L’indagine Nomisma di quest’anno ha infine riservato un interessante spazio al confronto tra consumatori italiani e tedeschi. Una scelta non casuale, tenendo conto del fatto che quello teutonico rimane, dopo quello statunitense, il principale mercato di riferimento per i nostri vini, con un valore dell’export che nel 2021 ha raggiunto gli 1,1 miliardi di euro. In Germania le nostre etichette battono quelle francesi nella frequenza di consumo (il 64% dei tedeschi ha bevuto almeno un vino italiano negli ultimi 12 mesi), mentre ci piazziamo alle spalle dei cugini d’oltralpe nel challenge sulla percezione della qualità.
Dall’indagine emerge anche che in entrambi i Paesi a indirizzare le scelte dei consumatori sono elementi come la notorietà del brand, il marchio biologico e la certificazione della sostenibilità, con una spiccata sensibilità nei confronti di metodi di produzione rispettosi delle risorse ambientali, origine e tracciabilità della filiera.
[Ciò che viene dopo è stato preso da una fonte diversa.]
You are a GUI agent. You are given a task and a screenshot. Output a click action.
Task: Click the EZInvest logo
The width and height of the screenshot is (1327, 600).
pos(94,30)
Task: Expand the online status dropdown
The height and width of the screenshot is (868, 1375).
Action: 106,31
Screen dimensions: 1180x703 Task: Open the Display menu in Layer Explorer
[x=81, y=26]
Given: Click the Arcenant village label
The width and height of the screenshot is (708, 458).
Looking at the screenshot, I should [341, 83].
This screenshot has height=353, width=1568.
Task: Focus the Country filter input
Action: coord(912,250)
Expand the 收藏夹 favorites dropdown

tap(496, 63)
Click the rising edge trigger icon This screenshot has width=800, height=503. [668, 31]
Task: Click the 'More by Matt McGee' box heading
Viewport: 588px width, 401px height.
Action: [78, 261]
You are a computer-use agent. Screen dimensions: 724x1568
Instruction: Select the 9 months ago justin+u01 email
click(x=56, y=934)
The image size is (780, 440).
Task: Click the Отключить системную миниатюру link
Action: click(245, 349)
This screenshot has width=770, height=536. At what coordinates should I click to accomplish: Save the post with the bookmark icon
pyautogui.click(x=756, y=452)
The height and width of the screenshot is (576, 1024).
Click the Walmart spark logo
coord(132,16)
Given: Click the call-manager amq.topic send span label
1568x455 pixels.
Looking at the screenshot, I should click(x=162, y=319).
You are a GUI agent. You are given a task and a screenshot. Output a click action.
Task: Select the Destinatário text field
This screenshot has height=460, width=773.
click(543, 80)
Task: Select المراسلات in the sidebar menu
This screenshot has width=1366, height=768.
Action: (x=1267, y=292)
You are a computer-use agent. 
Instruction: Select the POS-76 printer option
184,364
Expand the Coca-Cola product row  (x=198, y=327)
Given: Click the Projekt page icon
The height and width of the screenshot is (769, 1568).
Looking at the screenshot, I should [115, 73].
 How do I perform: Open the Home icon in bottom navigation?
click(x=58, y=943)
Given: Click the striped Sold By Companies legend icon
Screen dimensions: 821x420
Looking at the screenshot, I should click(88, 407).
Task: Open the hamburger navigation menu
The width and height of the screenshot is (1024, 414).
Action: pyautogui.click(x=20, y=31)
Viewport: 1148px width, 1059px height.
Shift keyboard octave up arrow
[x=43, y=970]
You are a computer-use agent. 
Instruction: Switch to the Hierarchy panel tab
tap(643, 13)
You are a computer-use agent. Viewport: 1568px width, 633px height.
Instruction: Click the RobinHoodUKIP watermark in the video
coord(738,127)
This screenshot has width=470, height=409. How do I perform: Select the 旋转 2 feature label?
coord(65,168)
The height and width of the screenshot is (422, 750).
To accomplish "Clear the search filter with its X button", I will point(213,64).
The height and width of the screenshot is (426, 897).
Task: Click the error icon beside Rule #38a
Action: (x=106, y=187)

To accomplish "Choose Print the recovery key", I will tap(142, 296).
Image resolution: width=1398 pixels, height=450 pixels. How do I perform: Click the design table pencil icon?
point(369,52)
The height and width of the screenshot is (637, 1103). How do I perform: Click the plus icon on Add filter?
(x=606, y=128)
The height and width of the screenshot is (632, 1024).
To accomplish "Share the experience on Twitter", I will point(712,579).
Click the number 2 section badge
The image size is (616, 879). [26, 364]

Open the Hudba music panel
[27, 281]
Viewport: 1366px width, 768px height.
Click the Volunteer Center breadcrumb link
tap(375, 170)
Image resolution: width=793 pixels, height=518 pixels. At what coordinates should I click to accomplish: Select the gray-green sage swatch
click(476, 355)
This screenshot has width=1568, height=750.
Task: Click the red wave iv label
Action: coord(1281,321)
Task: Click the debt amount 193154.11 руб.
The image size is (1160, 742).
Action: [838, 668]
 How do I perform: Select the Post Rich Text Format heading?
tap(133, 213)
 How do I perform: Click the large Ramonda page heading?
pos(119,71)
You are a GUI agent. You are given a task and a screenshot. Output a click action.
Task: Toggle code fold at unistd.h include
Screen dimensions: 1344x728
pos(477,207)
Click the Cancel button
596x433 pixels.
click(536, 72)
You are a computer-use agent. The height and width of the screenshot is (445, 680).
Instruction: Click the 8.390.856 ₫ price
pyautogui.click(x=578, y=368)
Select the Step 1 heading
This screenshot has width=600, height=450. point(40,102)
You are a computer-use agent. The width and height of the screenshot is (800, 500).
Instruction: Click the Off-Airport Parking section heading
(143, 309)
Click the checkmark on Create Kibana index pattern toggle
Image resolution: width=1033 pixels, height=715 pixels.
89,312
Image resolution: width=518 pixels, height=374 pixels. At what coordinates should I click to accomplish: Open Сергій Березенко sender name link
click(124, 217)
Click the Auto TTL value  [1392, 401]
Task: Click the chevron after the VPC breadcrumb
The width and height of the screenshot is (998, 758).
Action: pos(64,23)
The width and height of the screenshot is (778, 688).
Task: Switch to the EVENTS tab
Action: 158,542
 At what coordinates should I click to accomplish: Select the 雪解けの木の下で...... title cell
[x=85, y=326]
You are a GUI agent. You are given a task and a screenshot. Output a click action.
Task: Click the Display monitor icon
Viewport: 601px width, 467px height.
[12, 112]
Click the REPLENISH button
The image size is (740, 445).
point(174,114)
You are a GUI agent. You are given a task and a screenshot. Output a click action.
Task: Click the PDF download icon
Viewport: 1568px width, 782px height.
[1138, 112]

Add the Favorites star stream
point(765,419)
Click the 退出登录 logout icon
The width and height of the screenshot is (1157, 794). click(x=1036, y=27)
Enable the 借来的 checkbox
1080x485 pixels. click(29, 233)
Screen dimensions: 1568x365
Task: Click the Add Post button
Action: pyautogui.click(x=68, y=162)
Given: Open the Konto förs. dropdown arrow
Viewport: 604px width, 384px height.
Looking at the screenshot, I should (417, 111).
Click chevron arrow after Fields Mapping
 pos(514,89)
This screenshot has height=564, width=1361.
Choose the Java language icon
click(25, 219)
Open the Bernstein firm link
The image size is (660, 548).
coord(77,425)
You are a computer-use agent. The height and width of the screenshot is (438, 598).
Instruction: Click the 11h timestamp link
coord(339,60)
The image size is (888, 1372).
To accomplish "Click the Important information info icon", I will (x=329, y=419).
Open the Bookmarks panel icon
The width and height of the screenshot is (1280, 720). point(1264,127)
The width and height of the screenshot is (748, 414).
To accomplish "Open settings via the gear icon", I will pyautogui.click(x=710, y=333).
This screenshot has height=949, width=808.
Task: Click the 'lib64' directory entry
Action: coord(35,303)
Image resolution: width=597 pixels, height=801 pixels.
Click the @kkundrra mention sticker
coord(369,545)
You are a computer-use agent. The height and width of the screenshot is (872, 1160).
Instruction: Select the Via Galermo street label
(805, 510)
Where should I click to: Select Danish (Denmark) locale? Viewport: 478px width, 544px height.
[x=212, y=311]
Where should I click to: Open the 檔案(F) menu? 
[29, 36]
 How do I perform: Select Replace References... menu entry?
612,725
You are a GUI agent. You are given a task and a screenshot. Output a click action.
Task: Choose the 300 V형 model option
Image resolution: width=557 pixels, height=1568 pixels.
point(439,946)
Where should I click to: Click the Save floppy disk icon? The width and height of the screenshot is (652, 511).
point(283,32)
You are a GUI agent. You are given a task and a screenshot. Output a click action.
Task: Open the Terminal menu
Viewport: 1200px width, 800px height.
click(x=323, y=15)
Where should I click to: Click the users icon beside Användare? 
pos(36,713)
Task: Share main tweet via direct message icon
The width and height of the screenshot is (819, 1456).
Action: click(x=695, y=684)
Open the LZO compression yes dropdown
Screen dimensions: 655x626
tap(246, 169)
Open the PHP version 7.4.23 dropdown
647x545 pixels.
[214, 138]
Infine non mancano, in Germania come in Italia, i consumatori più sensibili, che puntano i riflettori sulla responsabilità sociale ed economica dell’azienda. Un messaggio che il mondo produttivo italiano sembra aver colto e che determina da tempo le strategie delle imprese, sia in termini di produzione che di comunicazione e marketing. E il futuro, almeno secondo il 75% delle 141 imprese intervistate da Nomisma, appartiene ai vini sostenibili e biologici. Una percentuale ancora minoritaria, ma comunque in crescita rispetto agli anni precedenti, punta poi su vini a basso contenuto alcolico, vegani o addirittura senza alcol.
“L’indagine, condotta su un campione di 1000 consumatori italiani e altrettanti tedeschi evidenzia diverse similitudini ma anche approcci decisamente differenti – ha spiegato Denis Pantini, Responsabile Agroalimentare Wine Monitor presso Nomisma – Per esempio, nel consumo casalingo entrambi guardano principalmente all’origine territoriale e alla notorietà del brand. Ma quando si esce di casa e si consuma in un ristorante o in un winebar, le cose cambiano. Per gli italiani sono poche le differenze rispetto al consumo indoor, mentre il consumatore tedesco preferisce lasciarsi guidare dal titolare o dal personale di sala. Gli italiani puntano molto sull’indicazione geografica, i tedeschi maggiormente sul vitigno”.